Fleta Sabra v. United States Customs and Border Protection
Fleta Sabra v. United States Customs and Border Protection
Opinion
United States Court of Appeals FOR THE DISTRICT OF COLUMBIA CIRCUIT
No. 23-5069 September Term, 2024 FILED ON: DECEMBER 20, 2024 FLETA CHRISTINA C. SABRA, APPELLANT
v.
UNITED STATES CUSTOMS AND BORDER PROTECTION, APPELLEE
Appeal from the United States District Court for the District of Columbia (No. 1:20-cv-00681)
Before: RAO and CHILDS, Circuit Judges, and EDWARDS, Senior Circuit Judge.
JUDGMENT
This appeal was considered on the record from the United States District Court for the District of Columbia and on the briefs and oral arguments of the parties. The Court has afforded the issues full consideration and determined that they do not warrant a published opinion. See D.C. CIR. R. 36(d). For the reasons stated below, it is hereby
ORDERED AND ADJUDGED that the district court’s orders are AFFIRMED.
* * * I.
A.
Fleta Christina Cousin Sabra alleges that, in September 2015, agents of U.S. Customs and Border Patrol (CBP) mistreated her when she entered the United States from Mexico at a port-of- entry in Southern California with a family of Syrian asylum-seekers. Sabra subsequently filed a misconduct complaint with CBP. On May 5, 2017, pursuant to the Freedom of Information Act (FOIA), 5 U.S.C. § 552, Sabra requested that CBP produce agency records relating to her 1 encounter with CBP officials and CBP’s subsequent investigation of her misconduct complaint against those CBP officials. Sabra also sought expedited processing of her request.
B.
On March 9, 2020, Sabra commenced an action in the district court to compel CBP to search for and produce responsive records. Sabra moved for judgment on the pleadings, arguing that CBP had failed to respond to her request for expedited processing within the 10-day period required by FOIA. 5 U.S.C. § 552(a)(6)(E)(ii)(I).
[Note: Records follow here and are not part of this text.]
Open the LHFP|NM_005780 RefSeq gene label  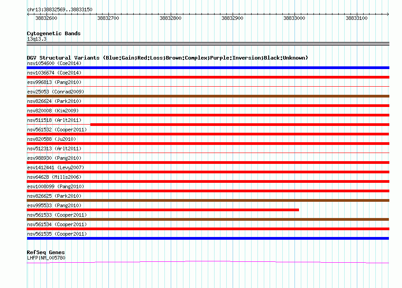(x=46, y=258)
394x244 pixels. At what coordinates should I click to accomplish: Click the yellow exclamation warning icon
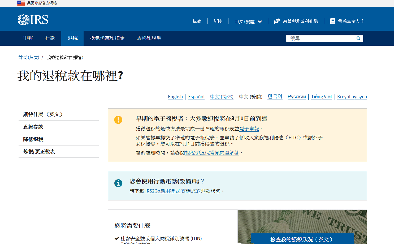coord(118,119)
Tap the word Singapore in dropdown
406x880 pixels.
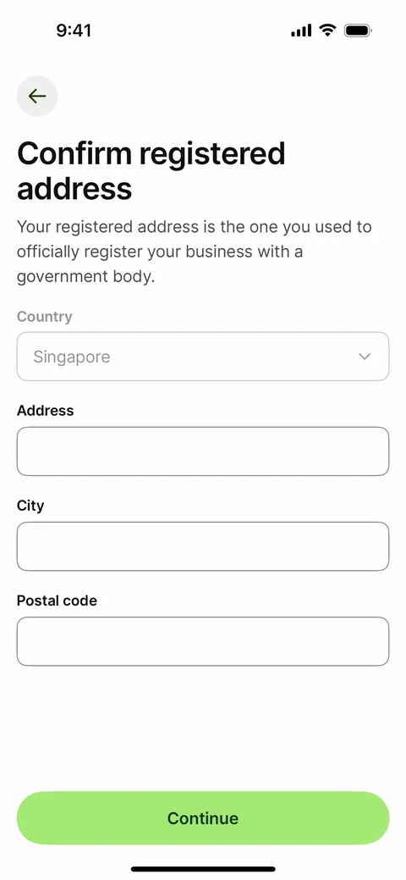[72, 357]
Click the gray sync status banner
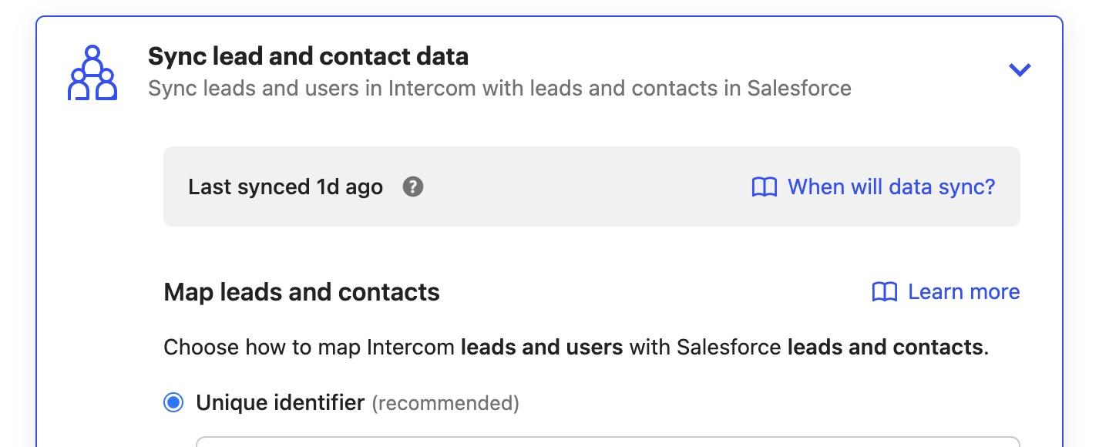The image size is (1099, 447). click(x=592, y=187)
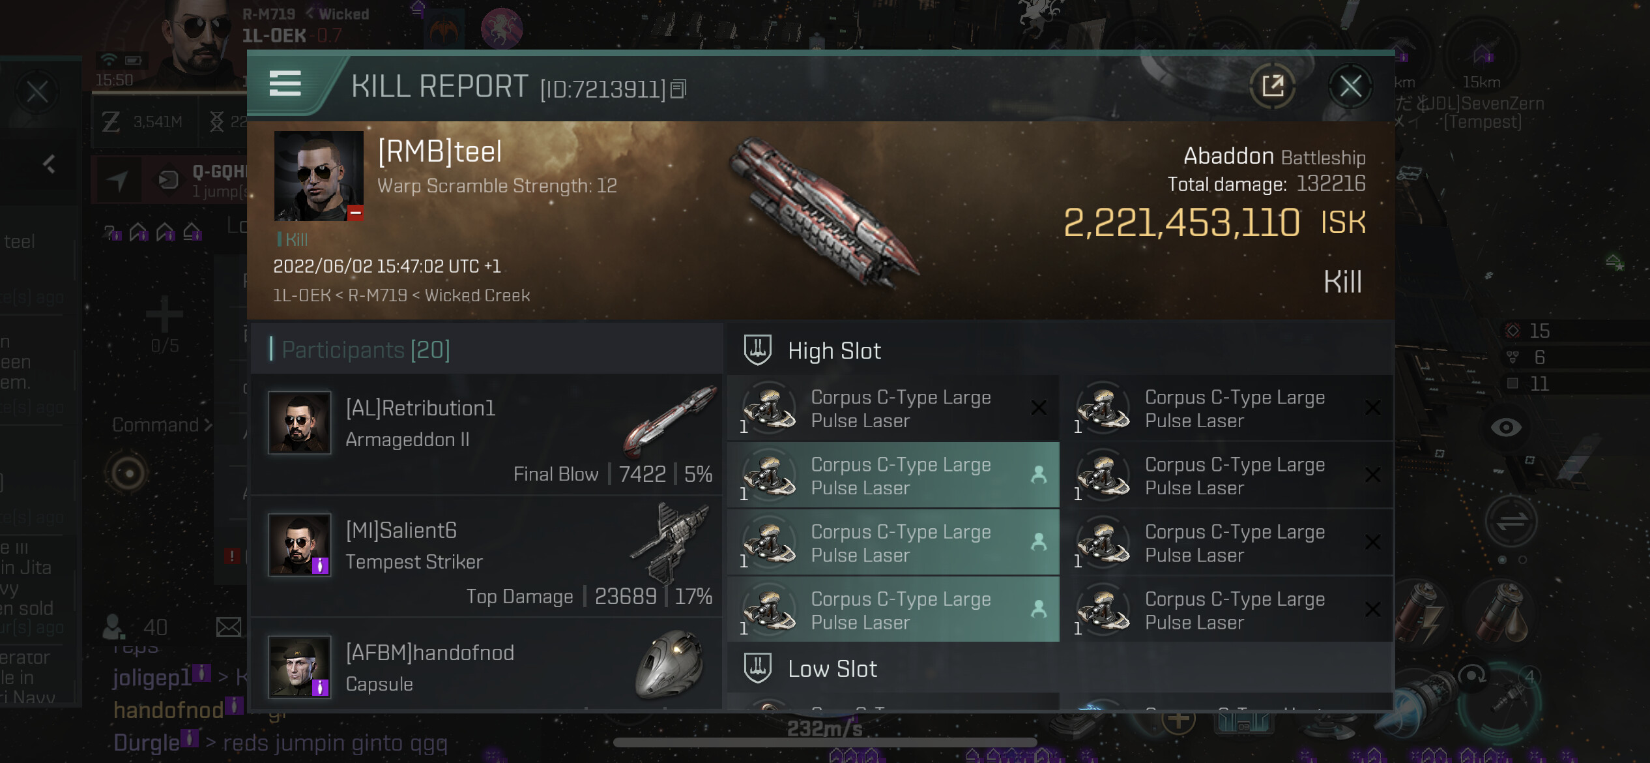Image resolution: width=1650 pixels, height=763 pixels.
Task: Tap the swap arrows circular button
Action: 1511,521
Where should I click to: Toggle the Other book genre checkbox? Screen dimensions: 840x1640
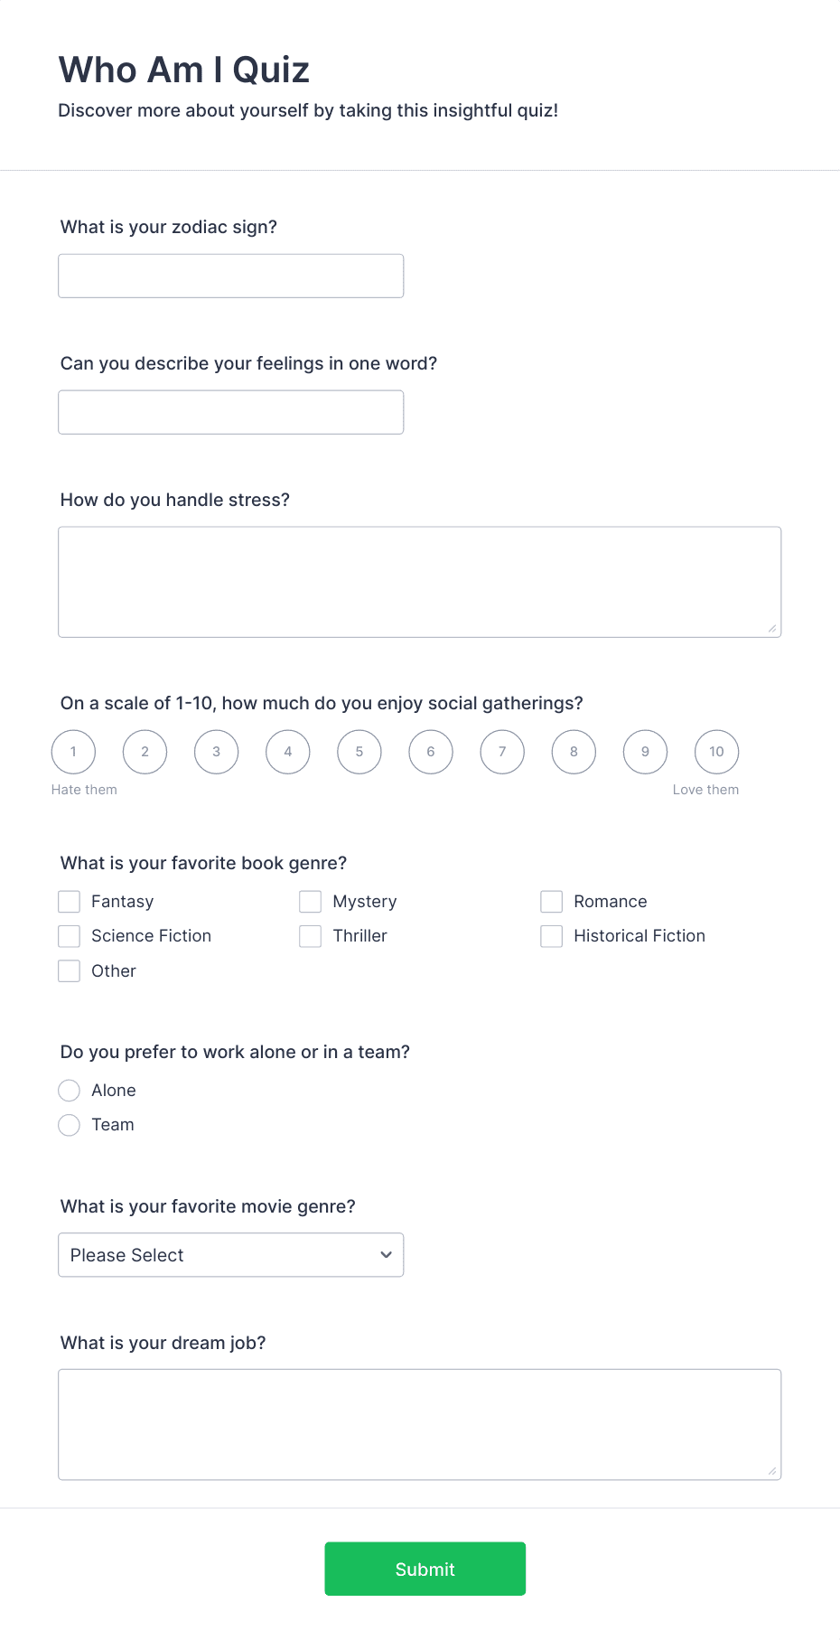(70, 971)
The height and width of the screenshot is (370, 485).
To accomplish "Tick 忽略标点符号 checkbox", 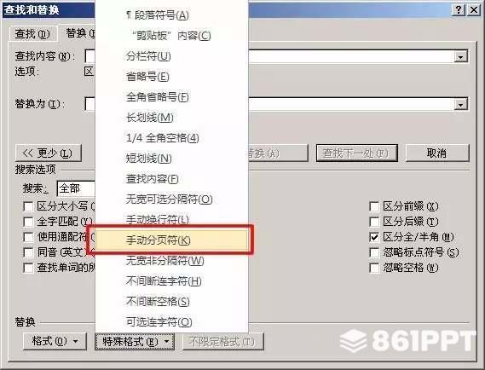I will 374,252.
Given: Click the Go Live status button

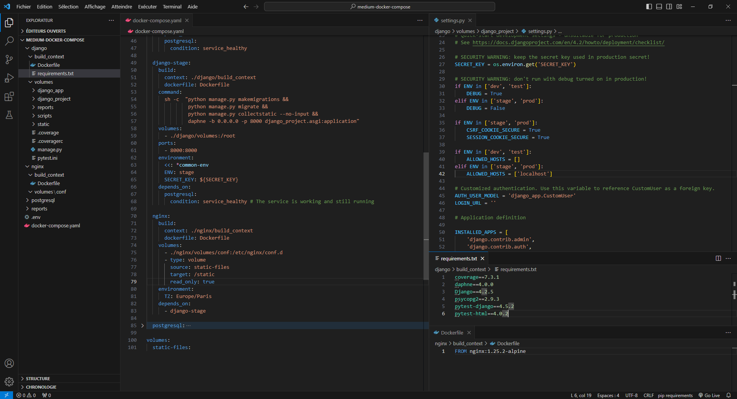Looking at the screenshot, I should (x=709, y=395).
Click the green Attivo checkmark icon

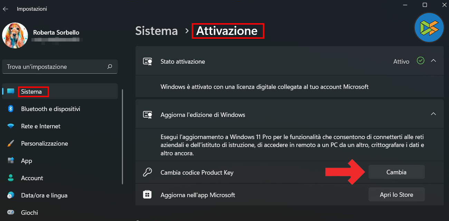(420, 61)
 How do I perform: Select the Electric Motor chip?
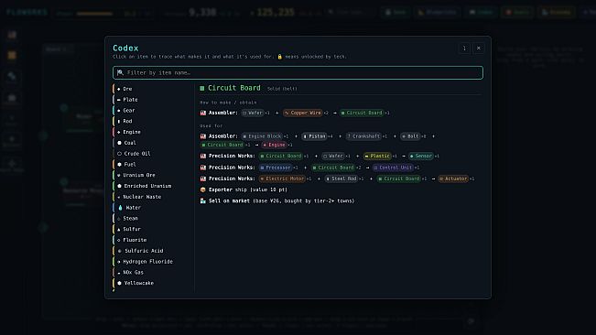pos(282,178)
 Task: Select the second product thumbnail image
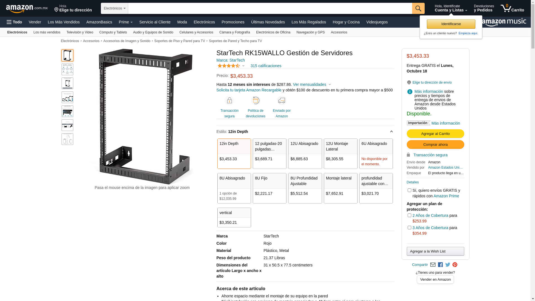pyautogui.click(x=67, y=69)
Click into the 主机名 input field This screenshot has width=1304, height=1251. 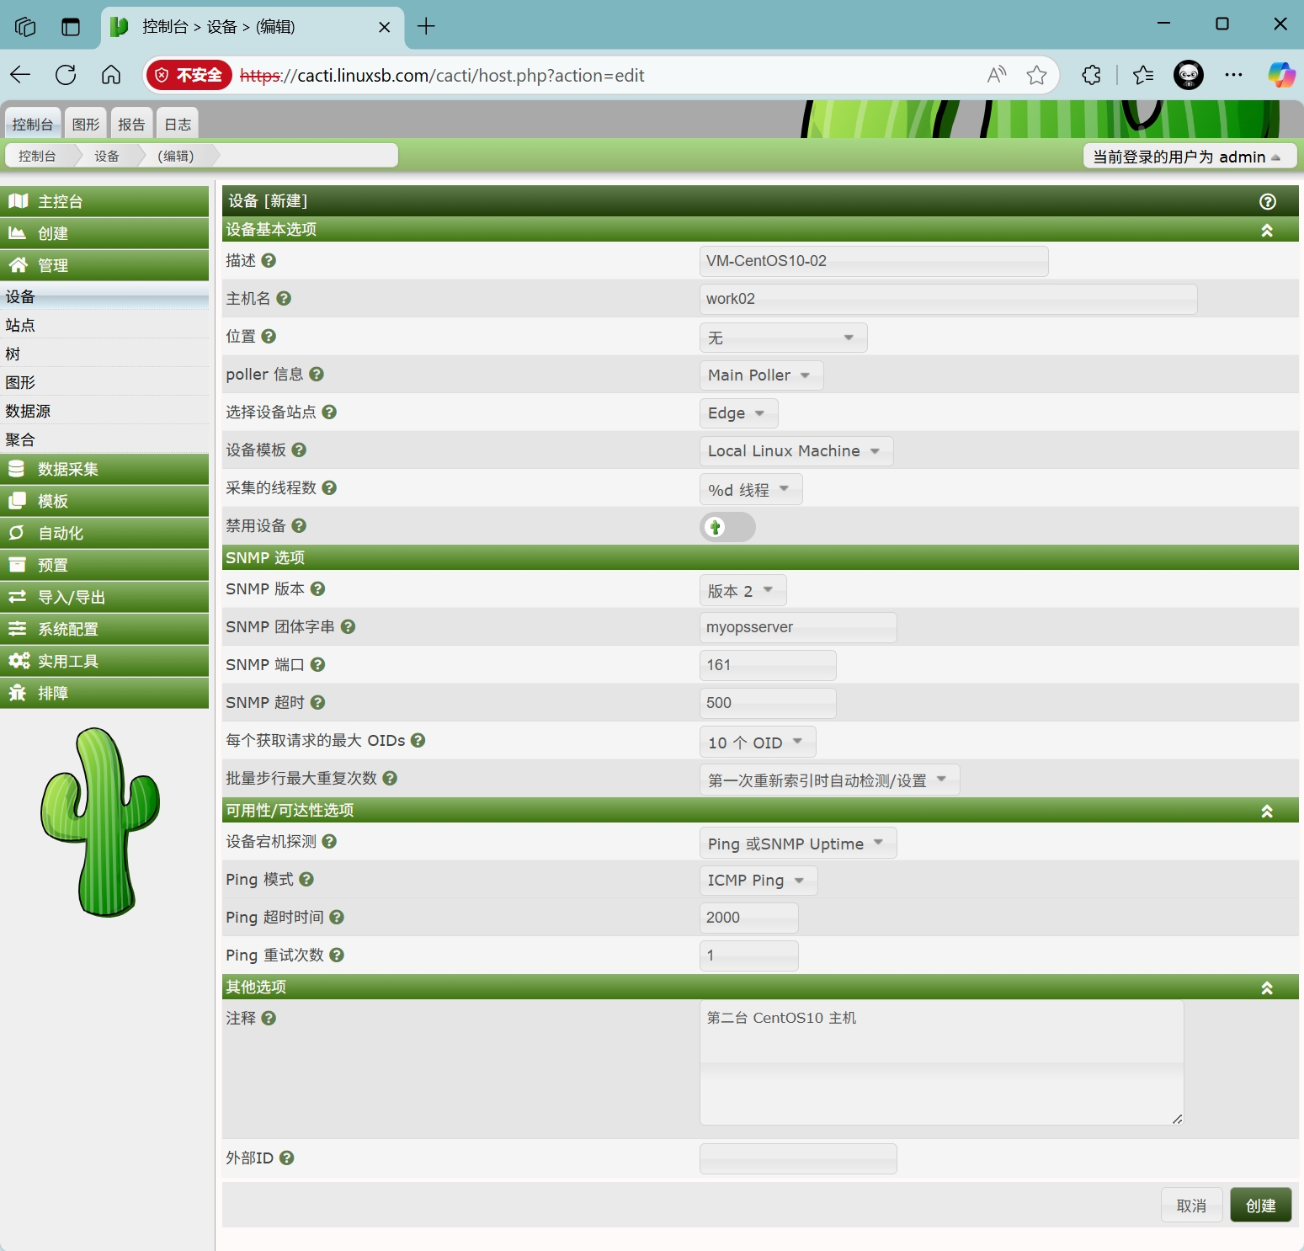[947, 299]
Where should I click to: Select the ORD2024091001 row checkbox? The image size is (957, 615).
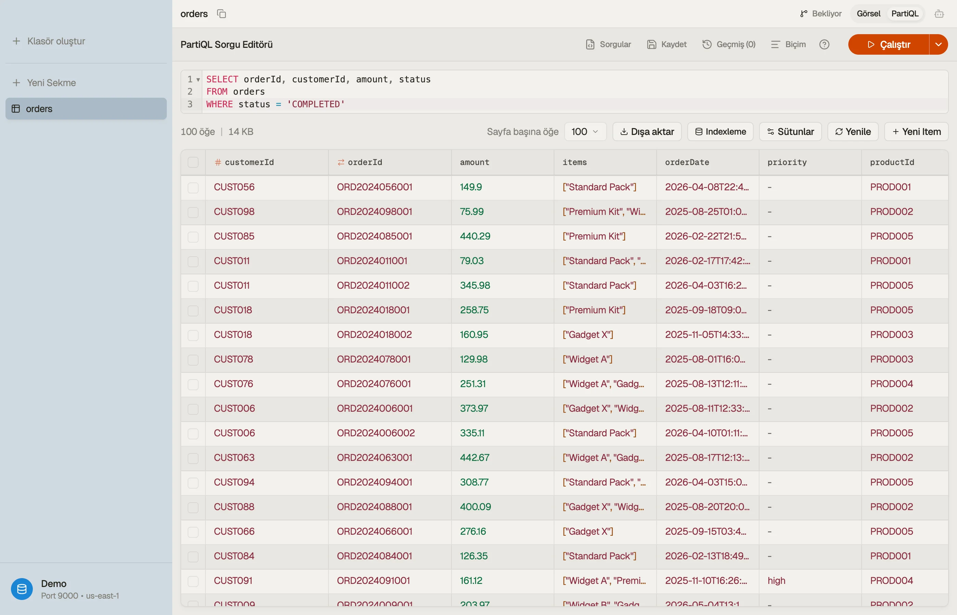[193, 581]
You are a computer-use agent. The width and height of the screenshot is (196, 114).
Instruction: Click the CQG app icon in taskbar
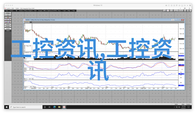pyautogui.click(x=64, y=107)
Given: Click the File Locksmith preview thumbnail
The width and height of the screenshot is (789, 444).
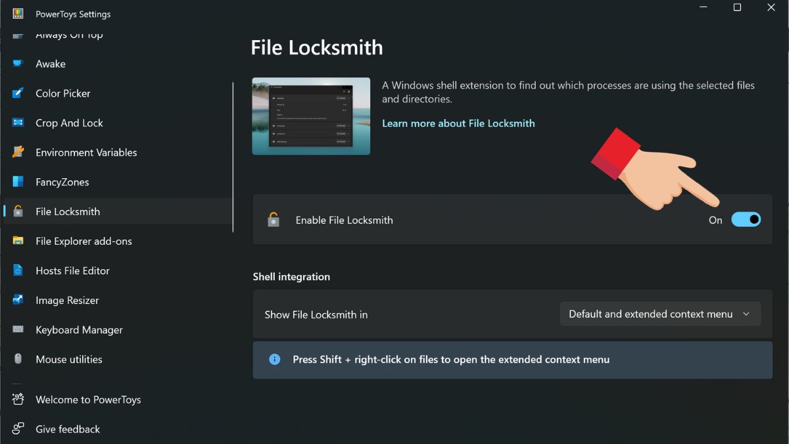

The district court denied Sabra’s motion for judgment on the pleadings. Among other reasons, the district court found that judgment was unwarranted because CBP had begun to produce responsive records in the time since Sabra filed her complaint.
After producing all responsive records, CBP moved for summary judgment, filing an affidavit that described the agency’s search process. The district court denied without prejudice CBP’s motion for summary judgment, determining that the agency’s affidavit had not averred that CBP had searched all locations likely to contain responsive materials. CBP again moved for summary judgment. CBP filed a supplemental affidavit stating that CBP had searched all locations likely to hold responsive records. The district court granted CBP’s renewed motion for summary judgment, finding that the agency’s supplemental affidavit described a search reasonably designed to produce responsive records.
Sabra then filed this appeal challenging the district court’s denial of her motion for judgment on the pleadings as to the timeliness of CBP’s response to Sabra’s request for expedited processing. Sabra also challenges the district court’s grant of summary judgment on the adequacy of CBP’s search. C.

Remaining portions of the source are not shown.